シュニッツェルは仔牛肉を使用するのが一般的らしいのですが、フィグルミュラーオリジナルは豚肉です。サイズ感が伝わるでしょうか?皿の幅を超えてしまっています。直径30cmくらいです。
一口食べて「うまい!!!」と感動。
衣がサクサク、味はとてもシンプル、淡白な感じです。とっても薄いので、こんなに大きくてもパクパク食べられます。大きめにカットされたレモンがいい仕事をします。

そしてサラダは一見、葉物野菜だけのようですが、実は皿が深くてポテトサラダがぎっしり。ドレッシングはビネガーがしっかり入っているので、シュニッツェルとの相性抜群でした。
半分までは勢いよく食べ進めたのですが、かなり苦しくなってしまい遠い目をしていました。すると、その様子に気づいた担当のスタッフさんがお持ち帰り用の包み紙と紙袋を持ってきてくれました。

本当に本当に美味しかったですし、お店のスタッフの皆さんがニコニコしていて、とても居心地の良いお店でした。
ウィーンを訪れる方には必ず来て欲しいお店です。

憧れの街でトラブル続き。それでも一人旅はやめられない。

ずっと憧れていたウィーンは、想像よりもずっと美しく、随所で歴史を感じられる素晴らしい街でした。
ただ、終始トラブルだらけでした。
これまではどこに行っても英語ができればどうにかなるだろうと思っていたし、現地の挨拶ができたら喜んでもらえる。
日本人というだけで、歓迎してくれる。優しくしてもらえる。
と、思っていました。
でもそれは全然当たり前ではなく、とてもありがたいことなのだと実感しました。

今回、一人旅をしたことで痛い目にも遭いましたし、自分の考え方、価値観を見直すきっかけになりました。寂しさや孤独感もありました。
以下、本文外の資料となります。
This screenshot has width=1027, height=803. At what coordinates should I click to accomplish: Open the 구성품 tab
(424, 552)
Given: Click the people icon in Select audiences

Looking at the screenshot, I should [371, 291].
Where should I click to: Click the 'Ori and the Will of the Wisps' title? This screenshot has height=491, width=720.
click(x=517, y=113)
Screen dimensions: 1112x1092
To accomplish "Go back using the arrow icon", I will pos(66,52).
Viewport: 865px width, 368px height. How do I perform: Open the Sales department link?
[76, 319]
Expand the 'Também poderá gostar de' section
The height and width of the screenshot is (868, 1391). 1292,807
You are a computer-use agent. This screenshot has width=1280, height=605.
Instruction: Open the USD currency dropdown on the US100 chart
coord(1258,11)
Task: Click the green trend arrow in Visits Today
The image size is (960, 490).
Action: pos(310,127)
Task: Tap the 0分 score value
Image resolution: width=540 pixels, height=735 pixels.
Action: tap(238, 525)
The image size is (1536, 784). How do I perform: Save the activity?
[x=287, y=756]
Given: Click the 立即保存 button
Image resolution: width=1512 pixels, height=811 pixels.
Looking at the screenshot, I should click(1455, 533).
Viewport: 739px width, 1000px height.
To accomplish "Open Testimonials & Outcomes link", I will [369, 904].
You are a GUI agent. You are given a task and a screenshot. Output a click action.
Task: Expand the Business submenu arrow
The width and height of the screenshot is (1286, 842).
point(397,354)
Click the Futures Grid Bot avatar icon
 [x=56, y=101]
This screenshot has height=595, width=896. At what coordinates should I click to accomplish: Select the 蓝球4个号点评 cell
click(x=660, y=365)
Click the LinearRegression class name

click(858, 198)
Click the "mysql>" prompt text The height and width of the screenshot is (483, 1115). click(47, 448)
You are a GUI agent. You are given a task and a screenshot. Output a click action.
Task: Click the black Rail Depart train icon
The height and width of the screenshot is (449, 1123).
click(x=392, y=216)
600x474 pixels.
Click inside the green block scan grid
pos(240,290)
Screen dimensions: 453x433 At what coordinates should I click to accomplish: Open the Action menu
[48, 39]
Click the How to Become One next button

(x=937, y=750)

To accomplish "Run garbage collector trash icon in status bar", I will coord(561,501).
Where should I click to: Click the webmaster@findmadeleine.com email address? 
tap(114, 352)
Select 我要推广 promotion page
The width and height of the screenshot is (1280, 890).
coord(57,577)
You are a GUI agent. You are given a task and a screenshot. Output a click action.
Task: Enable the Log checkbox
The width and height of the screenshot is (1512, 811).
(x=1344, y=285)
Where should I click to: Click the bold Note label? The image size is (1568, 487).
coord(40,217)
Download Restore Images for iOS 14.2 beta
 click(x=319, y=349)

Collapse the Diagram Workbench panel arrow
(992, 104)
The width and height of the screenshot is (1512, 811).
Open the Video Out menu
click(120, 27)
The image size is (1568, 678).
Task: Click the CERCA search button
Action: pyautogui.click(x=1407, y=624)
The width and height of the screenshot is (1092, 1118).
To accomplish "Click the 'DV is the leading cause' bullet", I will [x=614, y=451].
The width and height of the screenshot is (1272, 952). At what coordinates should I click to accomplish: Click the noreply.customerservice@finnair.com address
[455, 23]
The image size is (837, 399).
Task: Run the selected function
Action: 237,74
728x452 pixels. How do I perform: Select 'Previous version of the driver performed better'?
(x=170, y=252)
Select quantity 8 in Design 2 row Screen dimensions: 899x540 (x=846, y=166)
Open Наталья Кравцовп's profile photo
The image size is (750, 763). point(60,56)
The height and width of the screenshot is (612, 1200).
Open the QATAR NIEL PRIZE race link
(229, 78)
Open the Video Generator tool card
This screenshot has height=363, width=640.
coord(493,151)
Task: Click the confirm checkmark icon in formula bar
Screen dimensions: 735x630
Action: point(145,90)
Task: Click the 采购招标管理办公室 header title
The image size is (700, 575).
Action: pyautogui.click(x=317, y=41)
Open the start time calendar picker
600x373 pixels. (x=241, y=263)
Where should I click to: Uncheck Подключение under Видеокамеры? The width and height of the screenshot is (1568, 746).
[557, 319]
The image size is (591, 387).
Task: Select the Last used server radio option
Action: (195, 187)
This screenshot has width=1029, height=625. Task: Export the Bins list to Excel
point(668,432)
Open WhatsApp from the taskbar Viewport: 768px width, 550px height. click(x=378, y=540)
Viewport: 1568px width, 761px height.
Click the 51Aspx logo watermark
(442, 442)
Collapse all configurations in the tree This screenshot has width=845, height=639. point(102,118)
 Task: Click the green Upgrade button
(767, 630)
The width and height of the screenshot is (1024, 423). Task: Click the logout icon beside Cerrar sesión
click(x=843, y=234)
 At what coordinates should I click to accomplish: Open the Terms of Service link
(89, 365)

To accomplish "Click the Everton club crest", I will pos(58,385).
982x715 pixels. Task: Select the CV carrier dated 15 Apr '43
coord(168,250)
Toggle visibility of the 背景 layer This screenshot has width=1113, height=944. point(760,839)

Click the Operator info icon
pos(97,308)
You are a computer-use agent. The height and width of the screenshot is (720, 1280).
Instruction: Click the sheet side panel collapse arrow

ただ、自分でフライトを決め、宿を決め、スケジュールを決め、困ったら解決し・・・自分の行動に全責任を持って過ごし、無事に帰国した時の何とも言えない達成感。
レベルが上がったような、少し自信がついたような。
ありがとうウィーン。
これはやみつきになりそうです。

経験を積んで成長した自分で、次回またこの街を訪れることが楽しみです。